Playoffs? Playoffs? Yes, I am talking about playoffs. But I am not talking about the NFL playoffs.
If you are reading this then you are a college football fan, just like me. While college football is the greatest sport on the entire planet, I will be the first to admit that the NFL has the superior postseason format.
College football is stuck in the past and while that can be a good thing for certain parts of the sport, it also can prevent progress from being made by expanding the game that we love.
The sport has seen many powers over the years. USC, Oklahoma, Alabama, Notre Dame, Nebraska, Miami, Penn State, and a few others have all had their turns dominating the college football world. Back in the day, national champions were selected by actual people before the BCS era began in 1998 when computers took over.

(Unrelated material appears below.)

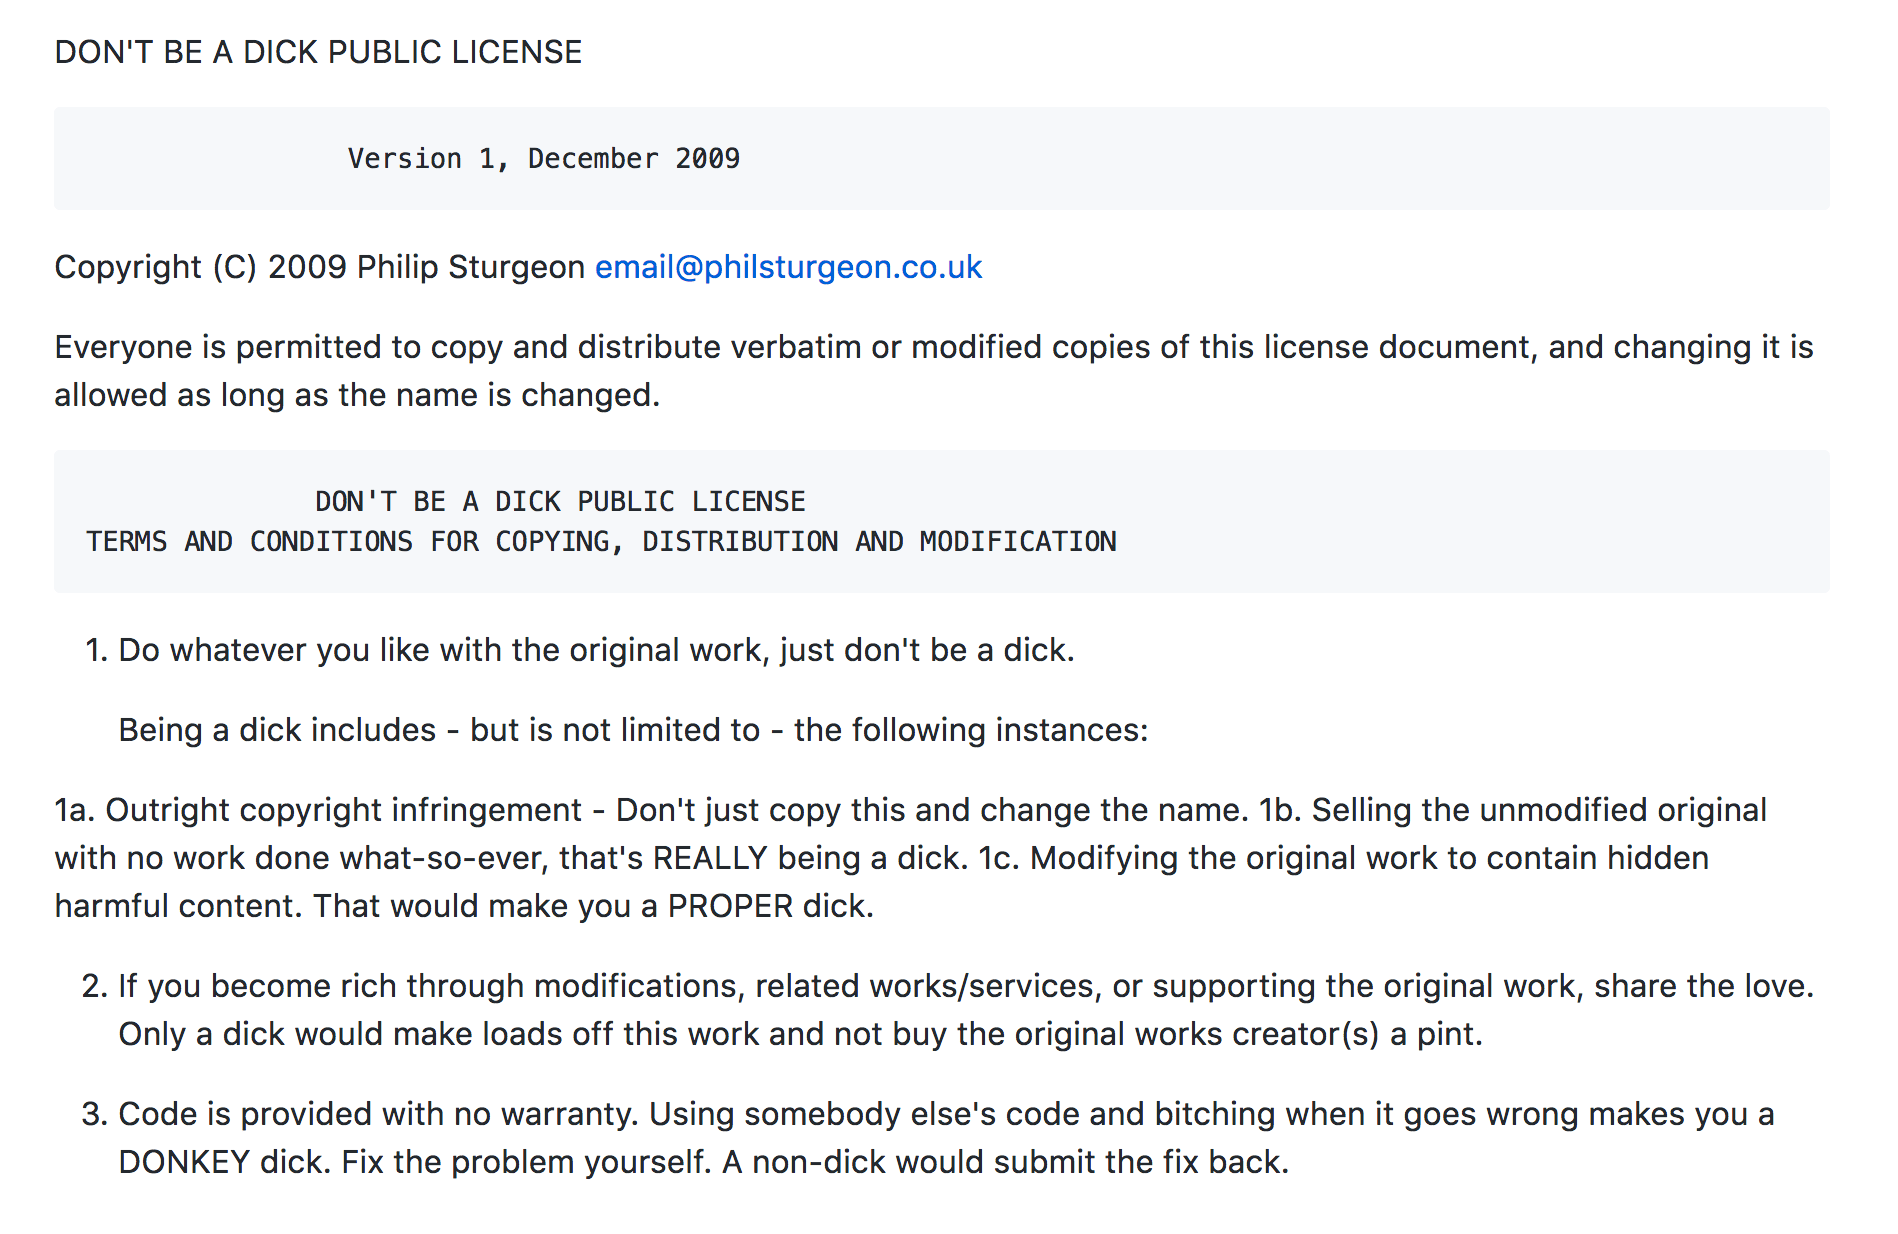
Task: Click the word "DONKEY" in item 3
Action: coord(184,1162)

That all ended in 2014 as the first-ever College Football Playoff was introduced. While the playoff still has its flaws, one team has managed to dominate the sport over the last 13 years. Sure, Clemson, Ohio State, LSU, and now Georgia have had their turns, but Alabama has been the king of college football since Nick Saban took over the Tide back in 2007.
Despite one team being superior to everyone else, there seems to be a strong push against expanding the college football playoff. As of now, four teams get in, and getting into the top four can be extremely difficult when you leave it into someone else’s hands. There are five power five conferences and only four spots open. I am no math wizard but that never made sense in my mind especially when the SEC has taken up half the playoff on more than one occasion.
Would an expanded playoff change the ending result? Maybe not, but what it will provide is more excitement around college football, and more games, which we all love. At some point, we have to stop worrying about these bowl games and stop catering to the Rose Bowl’s every whim, because it’s not 1965 anymore.
More college football playoff games can be beneficial for many reasons. As I mentioned earlier, more games mean more teams getting in. That would mean every power five conference champion gets an automatic bid and, depending on whether it’s an eight or twelve team playoff, you will have even more opportunities for teams who didn’t win their conference.
Of course, more games means more money and if ESPN loves anything in this world, it’s money. But who knows because maybe some other company takes over the rights to the playoff although I find that highly unlikely. Adding more playoff games also means fewer player opt-outs in big games and could impact recruiting due to the fact that you don’t necessarily have to go to a certain school to guarantee your shot at getting into the playoff.
That may be wishful thinking but the more I think about it, why not expand? Give me the memorable games and who knows, maybe we have an upset or two that nobody saw coming. When it all comes down to it, more football is always a better thing especially when it means something like getting an opportunity to play for the top spot in college football.